Required work
Convert the entries from the line containing "Task: Click the table of contents list icon" through the end of the entries into a two-column CSV with the headers instruction and click_point. Make one row per request, with its text and its answer each in a single quoted field and any line breaks replaced by spaces, and leave out the pictures.

Raw records
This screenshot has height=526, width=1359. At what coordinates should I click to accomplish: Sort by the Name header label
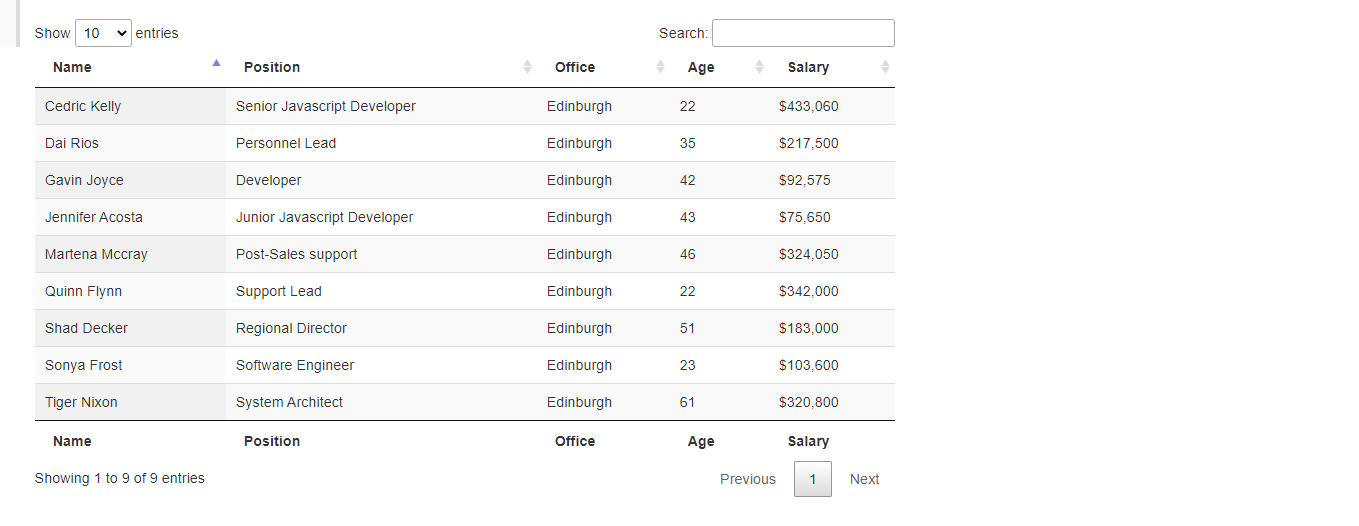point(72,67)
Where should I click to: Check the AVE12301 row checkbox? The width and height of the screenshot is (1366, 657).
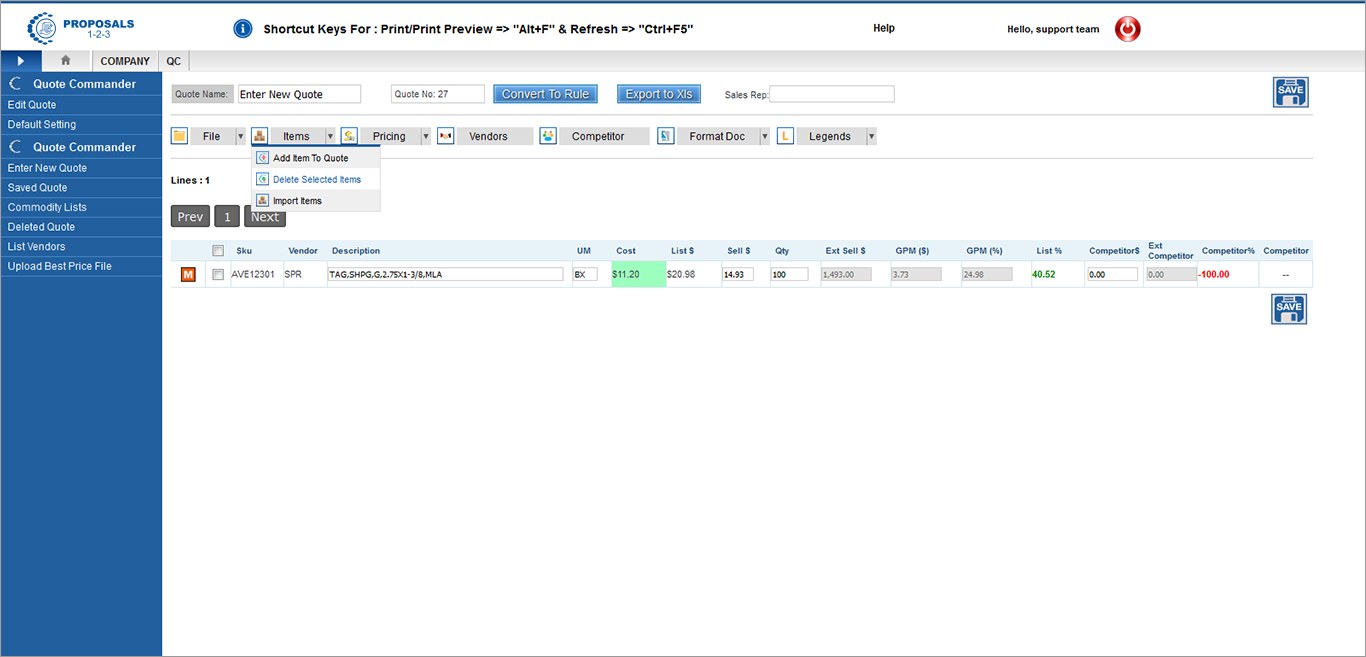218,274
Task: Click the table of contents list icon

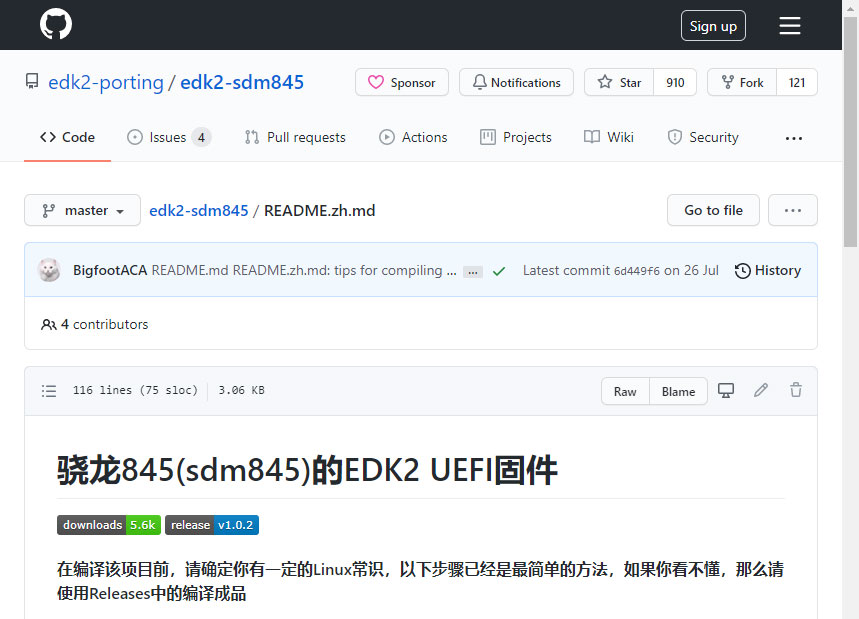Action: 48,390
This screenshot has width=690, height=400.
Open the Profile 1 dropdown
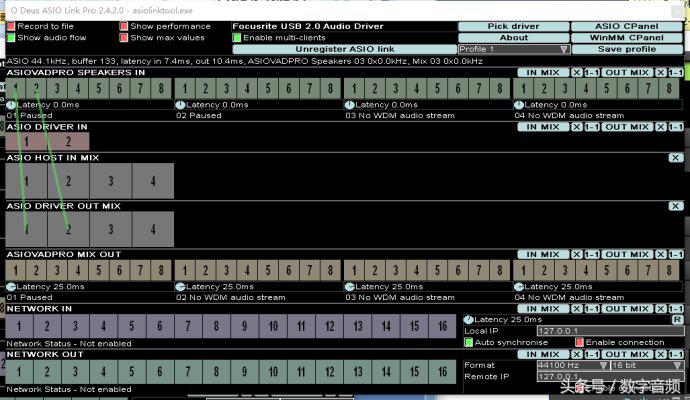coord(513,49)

Response for this exercise
instruction,click_point
"Task: Click the table of contents list icon","Action: 48,390"
"This screenshot has width=690, height=400. Open the Profile 1 dropdown","coord(513,49)"